(Records from a collection)
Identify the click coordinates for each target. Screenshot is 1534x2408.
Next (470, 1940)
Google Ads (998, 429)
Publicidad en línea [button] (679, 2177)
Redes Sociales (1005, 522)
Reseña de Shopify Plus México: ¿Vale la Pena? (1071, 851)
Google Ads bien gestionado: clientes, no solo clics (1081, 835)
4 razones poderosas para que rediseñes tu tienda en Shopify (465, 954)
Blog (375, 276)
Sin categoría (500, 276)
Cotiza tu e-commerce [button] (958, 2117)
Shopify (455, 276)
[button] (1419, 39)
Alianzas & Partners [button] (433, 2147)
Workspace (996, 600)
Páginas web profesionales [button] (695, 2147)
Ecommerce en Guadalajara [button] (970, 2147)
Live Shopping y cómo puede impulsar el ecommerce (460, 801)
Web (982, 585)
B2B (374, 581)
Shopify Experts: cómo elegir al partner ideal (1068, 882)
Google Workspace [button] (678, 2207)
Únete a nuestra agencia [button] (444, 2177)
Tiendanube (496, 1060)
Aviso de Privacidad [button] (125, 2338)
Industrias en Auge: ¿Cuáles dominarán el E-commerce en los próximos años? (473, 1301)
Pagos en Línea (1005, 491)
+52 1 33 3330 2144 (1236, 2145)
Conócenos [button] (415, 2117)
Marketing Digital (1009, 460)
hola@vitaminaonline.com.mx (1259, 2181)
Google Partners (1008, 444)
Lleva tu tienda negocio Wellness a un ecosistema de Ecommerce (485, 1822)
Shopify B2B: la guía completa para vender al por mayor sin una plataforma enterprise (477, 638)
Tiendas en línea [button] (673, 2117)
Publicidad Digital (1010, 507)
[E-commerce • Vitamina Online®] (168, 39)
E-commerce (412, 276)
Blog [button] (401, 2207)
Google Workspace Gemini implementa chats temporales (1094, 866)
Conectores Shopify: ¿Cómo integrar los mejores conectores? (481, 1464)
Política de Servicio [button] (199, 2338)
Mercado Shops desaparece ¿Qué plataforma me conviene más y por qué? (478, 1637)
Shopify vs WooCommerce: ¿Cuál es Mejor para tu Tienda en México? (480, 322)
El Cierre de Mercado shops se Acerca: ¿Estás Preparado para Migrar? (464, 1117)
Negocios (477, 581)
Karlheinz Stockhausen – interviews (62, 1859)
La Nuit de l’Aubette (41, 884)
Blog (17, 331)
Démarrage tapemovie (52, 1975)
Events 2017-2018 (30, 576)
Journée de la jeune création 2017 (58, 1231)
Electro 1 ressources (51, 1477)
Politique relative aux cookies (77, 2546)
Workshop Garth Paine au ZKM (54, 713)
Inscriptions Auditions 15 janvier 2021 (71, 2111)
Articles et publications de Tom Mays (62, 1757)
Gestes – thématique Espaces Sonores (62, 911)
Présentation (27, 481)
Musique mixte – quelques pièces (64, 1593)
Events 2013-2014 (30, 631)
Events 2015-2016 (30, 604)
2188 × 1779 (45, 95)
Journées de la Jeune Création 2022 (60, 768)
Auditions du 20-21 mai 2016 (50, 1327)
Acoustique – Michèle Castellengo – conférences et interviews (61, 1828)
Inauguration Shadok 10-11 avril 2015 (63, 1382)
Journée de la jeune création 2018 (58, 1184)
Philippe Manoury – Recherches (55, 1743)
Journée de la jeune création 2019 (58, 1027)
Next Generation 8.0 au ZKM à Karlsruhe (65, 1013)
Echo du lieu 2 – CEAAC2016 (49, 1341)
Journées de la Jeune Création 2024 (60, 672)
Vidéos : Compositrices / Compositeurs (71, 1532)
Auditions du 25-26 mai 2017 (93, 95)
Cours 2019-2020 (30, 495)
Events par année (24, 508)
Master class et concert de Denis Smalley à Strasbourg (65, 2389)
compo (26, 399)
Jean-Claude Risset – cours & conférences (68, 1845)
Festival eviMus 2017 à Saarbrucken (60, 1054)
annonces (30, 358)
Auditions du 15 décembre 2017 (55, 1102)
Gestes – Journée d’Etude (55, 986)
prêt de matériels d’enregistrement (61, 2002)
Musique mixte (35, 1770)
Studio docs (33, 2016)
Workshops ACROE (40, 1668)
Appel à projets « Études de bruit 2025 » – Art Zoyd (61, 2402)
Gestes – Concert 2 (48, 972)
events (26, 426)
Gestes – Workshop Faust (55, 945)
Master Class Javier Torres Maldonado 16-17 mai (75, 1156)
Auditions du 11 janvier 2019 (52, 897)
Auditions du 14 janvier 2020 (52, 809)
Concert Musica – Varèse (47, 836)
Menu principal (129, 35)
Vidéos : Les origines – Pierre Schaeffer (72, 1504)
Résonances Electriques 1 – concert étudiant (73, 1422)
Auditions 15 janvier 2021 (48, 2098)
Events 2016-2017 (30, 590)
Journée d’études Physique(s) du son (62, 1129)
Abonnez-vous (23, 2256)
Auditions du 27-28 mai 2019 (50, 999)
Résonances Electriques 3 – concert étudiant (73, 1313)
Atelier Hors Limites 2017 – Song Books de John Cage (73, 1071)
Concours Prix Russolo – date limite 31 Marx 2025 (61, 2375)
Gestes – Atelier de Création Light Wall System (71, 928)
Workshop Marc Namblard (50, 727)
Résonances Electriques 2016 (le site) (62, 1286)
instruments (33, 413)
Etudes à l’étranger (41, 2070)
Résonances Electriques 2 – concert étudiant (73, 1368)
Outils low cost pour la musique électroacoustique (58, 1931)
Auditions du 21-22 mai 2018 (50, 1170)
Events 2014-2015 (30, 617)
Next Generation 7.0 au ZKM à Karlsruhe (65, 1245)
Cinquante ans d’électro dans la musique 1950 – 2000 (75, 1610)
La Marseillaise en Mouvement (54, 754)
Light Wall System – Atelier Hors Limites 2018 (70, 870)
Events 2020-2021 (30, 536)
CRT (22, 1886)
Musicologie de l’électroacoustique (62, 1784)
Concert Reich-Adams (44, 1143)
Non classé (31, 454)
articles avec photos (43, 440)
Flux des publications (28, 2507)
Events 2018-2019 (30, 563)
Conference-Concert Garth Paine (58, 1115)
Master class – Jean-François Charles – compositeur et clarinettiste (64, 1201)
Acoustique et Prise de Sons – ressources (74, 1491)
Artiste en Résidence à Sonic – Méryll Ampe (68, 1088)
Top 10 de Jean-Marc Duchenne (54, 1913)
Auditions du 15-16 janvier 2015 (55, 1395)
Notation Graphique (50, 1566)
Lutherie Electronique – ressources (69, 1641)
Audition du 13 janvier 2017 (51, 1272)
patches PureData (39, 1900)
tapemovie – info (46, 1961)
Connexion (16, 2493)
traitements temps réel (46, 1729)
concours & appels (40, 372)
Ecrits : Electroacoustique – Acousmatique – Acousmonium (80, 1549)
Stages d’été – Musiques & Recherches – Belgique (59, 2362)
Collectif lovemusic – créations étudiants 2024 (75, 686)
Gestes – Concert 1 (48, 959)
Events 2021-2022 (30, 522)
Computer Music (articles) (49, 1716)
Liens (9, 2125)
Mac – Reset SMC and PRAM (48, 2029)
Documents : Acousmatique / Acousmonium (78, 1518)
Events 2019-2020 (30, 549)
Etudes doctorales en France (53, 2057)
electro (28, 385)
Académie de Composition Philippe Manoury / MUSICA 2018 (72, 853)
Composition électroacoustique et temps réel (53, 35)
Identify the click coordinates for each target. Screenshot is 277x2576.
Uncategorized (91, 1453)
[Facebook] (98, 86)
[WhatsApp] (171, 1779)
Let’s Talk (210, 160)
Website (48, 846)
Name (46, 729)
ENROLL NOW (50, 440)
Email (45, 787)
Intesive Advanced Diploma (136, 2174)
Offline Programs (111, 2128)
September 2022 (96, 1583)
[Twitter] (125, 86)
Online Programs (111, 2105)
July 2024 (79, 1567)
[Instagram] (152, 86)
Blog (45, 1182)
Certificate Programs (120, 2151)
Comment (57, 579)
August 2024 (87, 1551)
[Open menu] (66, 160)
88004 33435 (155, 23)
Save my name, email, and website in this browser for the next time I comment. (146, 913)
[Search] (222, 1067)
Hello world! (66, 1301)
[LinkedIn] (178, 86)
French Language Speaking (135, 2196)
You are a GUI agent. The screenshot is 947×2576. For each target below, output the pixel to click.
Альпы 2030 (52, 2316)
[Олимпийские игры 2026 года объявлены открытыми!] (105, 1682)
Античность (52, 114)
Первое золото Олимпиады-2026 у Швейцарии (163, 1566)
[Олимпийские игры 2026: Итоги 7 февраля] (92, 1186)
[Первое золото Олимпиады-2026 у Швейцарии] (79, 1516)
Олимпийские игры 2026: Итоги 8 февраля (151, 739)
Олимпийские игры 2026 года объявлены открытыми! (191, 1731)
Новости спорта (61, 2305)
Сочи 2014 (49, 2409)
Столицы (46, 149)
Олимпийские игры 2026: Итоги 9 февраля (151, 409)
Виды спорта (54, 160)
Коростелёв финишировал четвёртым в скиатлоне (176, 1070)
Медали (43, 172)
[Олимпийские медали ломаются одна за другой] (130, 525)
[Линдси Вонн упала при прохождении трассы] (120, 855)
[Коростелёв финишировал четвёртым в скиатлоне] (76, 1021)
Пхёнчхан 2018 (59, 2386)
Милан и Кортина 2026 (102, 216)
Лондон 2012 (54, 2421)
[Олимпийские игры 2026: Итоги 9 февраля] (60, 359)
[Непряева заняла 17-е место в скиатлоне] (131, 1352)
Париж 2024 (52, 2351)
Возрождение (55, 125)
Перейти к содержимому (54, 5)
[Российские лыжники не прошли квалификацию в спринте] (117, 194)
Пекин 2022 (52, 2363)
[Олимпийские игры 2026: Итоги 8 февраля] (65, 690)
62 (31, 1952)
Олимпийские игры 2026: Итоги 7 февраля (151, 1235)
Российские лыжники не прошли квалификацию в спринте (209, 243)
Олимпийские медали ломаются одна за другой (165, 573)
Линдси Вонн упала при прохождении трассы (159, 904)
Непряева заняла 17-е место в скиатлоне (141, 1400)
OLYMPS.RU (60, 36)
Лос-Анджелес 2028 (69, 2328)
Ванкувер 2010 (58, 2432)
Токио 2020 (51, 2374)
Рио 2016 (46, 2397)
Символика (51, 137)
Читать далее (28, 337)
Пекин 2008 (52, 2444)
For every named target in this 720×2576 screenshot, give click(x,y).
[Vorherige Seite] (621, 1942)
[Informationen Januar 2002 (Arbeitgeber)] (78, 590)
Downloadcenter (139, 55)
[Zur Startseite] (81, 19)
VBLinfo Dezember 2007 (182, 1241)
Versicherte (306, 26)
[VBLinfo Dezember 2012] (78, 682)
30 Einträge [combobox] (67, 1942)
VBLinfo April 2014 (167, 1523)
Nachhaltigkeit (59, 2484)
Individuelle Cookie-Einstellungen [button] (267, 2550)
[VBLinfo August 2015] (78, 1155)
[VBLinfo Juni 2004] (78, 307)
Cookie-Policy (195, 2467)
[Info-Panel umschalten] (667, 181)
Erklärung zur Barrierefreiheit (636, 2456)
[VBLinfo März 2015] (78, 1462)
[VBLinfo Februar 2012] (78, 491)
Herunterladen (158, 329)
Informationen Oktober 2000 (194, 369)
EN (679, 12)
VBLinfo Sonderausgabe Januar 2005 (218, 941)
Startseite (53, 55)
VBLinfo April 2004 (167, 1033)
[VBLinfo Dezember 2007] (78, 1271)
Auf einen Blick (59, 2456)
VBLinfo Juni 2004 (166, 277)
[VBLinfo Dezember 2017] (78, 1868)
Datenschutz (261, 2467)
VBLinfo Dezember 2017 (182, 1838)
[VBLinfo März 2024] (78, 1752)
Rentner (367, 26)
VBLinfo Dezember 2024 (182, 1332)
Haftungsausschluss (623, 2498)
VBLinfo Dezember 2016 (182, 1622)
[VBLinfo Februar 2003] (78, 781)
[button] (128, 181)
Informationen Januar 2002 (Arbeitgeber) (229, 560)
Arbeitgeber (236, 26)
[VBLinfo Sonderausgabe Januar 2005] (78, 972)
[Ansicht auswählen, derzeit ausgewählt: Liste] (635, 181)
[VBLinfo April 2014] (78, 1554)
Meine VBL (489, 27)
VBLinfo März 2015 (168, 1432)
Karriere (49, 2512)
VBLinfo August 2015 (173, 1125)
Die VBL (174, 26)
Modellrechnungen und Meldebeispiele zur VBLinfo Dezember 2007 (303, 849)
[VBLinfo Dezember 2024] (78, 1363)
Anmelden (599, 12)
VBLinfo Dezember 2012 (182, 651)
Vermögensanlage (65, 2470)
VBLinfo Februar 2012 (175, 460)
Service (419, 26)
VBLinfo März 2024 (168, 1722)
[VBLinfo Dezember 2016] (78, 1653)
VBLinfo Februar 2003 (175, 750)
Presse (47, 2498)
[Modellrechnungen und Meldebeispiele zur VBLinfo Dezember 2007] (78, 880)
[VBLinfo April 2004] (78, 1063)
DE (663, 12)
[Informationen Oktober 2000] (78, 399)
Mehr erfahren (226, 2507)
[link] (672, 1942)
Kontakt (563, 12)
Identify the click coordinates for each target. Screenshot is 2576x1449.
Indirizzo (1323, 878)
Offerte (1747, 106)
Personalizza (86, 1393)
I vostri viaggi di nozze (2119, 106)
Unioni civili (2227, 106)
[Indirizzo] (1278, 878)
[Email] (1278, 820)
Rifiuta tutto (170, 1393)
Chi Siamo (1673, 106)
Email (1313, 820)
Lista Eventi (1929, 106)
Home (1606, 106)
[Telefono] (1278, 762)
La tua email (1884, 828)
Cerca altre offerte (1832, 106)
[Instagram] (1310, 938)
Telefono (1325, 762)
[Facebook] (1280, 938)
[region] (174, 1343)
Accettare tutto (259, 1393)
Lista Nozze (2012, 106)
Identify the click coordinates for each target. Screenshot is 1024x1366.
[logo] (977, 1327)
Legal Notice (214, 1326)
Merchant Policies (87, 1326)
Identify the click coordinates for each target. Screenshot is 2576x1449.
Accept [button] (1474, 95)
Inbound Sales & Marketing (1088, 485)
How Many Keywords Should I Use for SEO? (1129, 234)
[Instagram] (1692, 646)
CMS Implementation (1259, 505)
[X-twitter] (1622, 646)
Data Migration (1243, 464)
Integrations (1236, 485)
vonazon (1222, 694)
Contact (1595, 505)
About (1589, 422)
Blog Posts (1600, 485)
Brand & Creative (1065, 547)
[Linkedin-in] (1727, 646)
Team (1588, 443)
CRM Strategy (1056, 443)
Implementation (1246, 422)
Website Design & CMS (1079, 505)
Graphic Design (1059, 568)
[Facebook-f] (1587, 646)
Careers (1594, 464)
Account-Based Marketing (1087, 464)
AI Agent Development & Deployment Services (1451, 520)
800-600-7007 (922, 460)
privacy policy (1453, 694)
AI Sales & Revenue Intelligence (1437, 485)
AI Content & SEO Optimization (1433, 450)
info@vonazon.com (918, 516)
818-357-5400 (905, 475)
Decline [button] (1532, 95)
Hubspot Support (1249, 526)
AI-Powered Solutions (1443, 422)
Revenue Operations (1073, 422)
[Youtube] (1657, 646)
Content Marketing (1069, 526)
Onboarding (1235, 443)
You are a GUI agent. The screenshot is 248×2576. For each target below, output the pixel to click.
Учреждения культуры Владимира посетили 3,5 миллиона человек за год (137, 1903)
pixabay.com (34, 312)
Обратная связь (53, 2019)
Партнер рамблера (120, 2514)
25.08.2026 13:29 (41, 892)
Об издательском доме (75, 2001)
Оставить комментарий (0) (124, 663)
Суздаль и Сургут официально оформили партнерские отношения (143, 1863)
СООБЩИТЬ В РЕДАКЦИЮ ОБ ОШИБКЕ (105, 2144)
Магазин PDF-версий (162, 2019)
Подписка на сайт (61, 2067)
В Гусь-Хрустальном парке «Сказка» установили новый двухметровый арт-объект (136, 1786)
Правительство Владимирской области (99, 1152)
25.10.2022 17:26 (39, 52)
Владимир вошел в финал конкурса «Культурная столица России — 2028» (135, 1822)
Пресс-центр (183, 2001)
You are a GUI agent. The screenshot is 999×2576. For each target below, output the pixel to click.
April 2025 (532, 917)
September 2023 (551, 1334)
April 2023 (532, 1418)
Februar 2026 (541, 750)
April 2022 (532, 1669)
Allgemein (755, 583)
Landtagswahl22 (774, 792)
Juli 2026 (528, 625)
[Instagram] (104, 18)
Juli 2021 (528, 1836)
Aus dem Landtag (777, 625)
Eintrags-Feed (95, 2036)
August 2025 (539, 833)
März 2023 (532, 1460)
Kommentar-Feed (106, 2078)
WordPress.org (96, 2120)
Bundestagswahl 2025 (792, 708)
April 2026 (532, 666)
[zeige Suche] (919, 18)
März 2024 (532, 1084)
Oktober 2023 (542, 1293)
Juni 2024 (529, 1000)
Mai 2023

> **WHAT THE TASK REQUIRES**:
Of all the entries above, retype exactly the lines from the line with "Events 2018-2019 (30, 563)" to the line with "traitements temps réel (46, 1729)", both included, and no others.

> **WRITTEN SOLUTION**:
Events 2018-2019 (30, 563)
Conference-Concert Garth Paine (58, 1115)
Master class – Jean-François Charles – compositeur et clarinettiste (64, 1201)
Acoustique et Prise de Sons – ressources (74, 1491)
Artiste en Résidence à Sonic – Méryll Ampe (68, 1088)
Top 10 de Jean-Marc Duchenne (54, 1913)
Auditions du 15-16 janvier 2015 (55, 1395)
Notation Graphique (50, 1566)
Lutherie Electronique – ressources (69, 1641)
Audition du 13 janvier 2017 (51, 1272)
patches PureData (39, 1900)
tapemovie – info (46, 1961)
Connexion (16, 2493)
traitements temps réel (46, 1729)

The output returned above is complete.